• Problem statement
One line at a time, check the entries below for the word "tweet", and copy each line that has it.

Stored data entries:

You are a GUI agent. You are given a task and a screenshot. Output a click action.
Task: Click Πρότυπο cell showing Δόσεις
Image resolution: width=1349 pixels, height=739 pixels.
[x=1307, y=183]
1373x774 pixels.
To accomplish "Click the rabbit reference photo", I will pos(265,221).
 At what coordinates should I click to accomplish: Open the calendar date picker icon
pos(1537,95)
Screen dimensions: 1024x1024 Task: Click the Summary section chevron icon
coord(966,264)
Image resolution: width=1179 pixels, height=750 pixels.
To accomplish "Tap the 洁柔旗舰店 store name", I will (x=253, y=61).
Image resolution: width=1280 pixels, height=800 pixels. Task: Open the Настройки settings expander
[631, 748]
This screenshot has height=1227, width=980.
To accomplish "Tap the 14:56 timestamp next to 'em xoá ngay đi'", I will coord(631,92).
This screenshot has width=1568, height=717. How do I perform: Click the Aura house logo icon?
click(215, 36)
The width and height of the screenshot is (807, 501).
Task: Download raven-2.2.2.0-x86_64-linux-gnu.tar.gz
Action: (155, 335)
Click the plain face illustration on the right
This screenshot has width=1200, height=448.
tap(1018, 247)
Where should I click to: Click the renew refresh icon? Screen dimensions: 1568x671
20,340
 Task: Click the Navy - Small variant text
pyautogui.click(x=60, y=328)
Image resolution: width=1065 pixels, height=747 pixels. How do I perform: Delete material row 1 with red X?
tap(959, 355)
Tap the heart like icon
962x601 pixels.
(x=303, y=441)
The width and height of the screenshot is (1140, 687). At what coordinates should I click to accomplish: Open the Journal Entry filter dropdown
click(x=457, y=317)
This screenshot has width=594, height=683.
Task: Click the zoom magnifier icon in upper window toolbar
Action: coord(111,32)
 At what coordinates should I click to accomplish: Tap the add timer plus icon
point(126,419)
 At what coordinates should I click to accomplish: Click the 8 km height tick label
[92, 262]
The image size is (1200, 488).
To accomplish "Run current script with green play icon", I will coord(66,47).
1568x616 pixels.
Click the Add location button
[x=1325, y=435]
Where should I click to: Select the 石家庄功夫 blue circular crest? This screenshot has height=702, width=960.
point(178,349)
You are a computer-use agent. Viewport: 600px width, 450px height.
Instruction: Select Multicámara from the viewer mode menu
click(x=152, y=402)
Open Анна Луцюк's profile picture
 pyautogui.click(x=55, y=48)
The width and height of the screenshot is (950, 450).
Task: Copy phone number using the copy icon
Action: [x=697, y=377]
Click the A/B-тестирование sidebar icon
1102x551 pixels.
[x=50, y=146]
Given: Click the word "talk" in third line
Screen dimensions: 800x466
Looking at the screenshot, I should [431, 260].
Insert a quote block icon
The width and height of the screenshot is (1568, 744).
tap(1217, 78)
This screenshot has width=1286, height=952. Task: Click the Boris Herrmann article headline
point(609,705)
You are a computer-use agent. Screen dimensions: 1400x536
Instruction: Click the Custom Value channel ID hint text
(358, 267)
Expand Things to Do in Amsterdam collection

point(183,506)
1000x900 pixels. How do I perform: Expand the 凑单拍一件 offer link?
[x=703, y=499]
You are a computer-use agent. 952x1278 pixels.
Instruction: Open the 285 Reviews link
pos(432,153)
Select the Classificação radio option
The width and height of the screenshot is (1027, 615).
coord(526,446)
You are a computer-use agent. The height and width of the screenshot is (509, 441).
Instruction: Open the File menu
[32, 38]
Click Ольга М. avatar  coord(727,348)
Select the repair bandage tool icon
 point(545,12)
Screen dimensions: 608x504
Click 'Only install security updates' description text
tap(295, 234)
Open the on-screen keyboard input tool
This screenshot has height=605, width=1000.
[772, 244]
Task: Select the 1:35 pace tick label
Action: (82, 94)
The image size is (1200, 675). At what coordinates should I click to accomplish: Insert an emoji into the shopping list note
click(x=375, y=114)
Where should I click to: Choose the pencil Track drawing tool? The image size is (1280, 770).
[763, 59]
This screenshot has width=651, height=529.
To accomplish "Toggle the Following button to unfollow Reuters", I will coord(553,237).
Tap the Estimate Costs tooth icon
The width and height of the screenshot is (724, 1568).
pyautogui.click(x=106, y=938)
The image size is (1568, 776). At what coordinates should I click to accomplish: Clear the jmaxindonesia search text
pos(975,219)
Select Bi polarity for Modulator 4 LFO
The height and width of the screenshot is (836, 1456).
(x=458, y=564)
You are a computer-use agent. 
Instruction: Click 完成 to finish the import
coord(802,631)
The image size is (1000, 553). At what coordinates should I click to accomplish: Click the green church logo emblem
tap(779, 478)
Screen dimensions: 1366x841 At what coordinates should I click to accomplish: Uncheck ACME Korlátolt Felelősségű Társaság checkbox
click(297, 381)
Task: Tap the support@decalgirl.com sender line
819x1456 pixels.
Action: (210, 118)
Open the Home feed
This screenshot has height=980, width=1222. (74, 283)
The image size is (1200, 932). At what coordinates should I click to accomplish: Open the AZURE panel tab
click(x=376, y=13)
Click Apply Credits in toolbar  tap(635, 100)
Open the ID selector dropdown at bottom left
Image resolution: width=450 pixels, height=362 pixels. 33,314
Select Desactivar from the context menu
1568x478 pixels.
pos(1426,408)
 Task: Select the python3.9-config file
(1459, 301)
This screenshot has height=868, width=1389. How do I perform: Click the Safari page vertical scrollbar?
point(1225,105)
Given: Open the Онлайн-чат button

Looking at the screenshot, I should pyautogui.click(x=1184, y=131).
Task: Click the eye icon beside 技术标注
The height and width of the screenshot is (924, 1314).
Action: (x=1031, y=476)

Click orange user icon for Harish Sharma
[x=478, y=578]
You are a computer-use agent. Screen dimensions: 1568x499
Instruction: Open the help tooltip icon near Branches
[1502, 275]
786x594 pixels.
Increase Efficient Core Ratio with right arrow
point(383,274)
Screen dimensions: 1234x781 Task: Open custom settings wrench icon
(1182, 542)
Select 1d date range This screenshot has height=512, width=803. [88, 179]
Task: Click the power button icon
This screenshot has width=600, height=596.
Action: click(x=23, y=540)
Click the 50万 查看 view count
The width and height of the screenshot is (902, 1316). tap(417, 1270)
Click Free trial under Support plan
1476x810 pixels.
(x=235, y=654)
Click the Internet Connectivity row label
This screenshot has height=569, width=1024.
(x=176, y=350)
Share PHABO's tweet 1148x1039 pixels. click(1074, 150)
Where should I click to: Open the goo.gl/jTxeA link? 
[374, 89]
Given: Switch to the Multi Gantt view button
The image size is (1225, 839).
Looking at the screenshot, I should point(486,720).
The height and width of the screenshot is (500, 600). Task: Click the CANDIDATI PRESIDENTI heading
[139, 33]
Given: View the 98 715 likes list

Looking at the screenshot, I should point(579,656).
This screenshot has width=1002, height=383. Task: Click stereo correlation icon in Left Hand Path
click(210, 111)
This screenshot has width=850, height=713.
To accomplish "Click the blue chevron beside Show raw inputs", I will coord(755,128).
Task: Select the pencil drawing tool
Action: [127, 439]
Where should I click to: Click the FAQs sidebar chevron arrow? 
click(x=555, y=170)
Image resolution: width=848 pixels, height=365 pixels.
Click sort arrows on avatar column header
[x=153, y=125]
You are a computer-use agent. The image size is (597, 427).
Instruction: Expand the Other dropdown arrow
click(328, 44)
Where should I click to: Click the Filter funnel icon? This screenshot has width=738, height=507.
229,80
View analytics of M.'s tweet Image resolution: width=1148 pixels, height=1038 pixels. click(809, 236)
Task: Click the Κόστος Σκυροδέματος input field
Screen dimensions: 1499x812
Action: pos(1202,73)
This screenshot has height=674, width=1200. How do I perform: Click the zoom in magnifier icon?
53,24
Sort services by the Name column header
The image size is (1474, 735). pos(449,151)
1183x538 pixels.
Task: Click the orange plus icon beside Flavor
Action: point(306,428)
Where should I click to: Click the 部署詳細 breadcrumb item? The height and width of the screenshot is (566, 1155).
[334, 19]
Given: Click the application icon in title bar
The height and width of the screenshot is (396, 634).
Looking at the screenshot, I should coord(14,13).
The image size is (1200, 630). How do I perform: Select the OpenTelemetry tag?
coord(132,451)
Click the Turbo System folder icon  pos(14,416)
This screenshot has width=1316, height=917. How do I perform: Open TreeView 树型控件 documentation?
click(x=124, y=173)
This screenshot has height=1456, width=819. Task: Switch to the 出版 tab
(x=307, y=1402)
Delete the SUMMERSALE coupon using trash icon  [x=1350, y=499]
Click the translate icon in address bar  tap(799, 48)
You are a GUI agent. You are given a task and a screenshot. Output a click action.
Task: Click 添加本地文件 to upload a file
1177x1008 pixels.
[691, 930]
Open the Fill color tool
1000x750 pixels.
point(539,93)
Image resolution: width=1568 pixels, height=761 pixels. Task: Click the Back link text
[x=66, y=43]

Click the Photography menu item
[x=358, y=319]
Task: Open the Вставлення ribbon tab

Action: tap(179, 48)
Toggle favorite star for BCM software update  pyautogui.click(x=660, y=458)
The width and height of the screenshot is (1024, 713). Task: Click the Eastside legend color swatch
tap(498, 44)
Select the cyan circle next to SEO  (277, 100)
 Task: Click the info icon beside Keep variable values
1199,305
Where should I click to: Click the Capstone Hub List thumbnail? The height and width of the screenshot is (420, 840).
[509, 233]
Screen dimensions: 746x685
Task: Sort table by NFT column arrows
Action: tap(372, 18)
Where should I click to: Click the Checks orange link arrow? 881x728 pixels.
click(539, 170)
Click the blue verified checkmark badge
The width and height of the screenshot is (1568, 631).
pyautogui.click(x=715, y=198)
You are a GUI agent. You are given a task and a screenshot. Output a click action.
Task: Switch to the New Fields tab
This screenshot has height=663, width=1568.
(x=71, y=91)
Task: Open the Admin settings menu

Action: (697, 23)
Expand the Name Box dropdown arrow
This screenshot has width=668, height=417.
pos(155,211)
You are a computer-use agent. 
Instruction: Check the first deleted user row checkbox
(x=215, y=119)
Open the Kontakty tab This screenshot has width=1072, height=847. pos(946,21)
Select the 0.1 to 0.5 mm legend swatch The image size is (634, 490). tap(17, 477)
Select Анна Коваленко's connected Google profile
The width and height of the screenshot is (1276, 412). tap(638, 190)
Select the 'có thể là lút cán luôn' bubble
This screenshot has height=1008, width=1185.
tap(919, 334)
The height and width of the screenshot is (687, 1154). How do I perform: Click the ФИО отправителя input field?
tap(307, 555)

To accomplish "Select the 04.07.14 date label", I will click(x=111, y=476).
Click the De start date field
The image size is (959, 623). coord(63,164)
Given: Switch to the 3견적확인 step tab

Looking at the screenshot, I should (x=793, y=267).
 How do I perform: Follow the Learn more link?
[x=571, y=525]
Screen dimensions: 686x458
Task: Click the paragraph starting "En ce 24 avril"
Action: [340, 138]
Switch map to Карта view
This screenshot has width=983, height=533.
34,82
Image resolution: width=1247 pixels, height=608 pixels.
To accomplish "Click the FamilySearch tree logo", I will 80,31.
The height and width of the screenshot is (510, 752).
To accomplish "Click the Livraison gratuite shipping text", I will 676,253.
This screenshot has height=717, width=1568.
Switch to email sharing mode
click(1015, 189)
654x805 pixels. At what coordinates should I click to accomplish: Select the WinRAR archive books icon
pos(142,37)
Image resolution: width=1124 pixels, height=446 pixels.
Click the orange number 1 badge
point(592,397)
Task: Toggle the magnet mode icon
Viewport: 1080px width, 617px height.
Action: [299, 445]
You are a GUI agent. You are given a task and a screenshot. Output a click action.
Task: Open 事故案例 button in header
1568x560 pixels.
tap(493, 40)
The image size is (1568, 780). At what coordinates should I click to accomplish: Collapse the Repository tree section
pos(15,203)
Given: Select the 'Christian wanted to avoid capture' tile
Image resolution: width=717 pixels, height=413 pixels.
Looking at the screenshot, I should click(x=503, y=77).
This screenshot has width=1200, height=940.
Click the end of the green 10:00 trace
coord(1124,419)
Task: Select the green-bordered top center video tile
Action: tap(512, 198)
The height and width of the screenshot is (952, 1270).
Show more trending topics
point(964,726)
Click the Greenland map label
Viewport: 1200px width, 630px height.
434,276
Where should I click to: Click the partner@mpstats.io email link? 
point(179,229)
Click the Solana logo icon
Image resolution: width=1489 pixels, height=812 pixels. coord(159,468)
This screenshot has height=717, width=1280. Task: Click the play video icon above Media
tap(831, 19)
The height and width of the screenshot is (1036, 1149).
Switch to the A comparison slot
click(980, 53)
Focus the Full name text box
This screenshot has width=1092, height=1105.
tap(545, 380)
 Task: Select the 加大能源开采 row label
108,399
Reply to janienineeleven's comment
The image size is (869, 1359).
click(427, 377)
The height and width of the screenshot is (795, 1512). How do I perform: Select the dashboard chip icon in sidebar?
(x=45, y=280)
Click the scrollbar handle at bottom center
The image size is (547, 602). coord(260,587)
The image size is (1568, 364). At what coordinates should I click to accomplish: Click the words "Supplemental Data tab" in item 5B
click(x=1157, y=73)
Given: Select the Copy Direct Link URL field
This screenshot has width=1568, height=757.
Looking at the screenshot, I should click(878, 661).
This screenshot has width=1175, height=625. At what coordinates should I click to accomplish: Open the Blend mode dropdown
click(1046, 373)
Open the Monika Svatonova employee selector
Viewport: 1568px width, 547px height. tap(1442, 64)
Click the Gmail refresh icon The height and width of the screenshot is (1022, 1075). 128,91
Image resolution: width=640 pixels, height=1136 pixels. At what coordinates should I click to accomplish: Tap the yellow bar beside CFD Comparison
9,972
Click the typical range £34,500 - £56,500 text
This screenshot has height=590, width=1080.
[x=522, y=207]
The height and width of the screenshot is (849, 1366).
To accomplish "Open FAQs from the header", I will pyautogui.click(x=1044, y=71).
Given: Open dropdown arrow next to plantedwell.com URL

• Result below
Share PHABO's tweet 1148x1039 pixels. click(1074, 150)
View analytics of M.'s tweet Image resolution: width=1148 pixels, height=1038 pixels. click(809, 236)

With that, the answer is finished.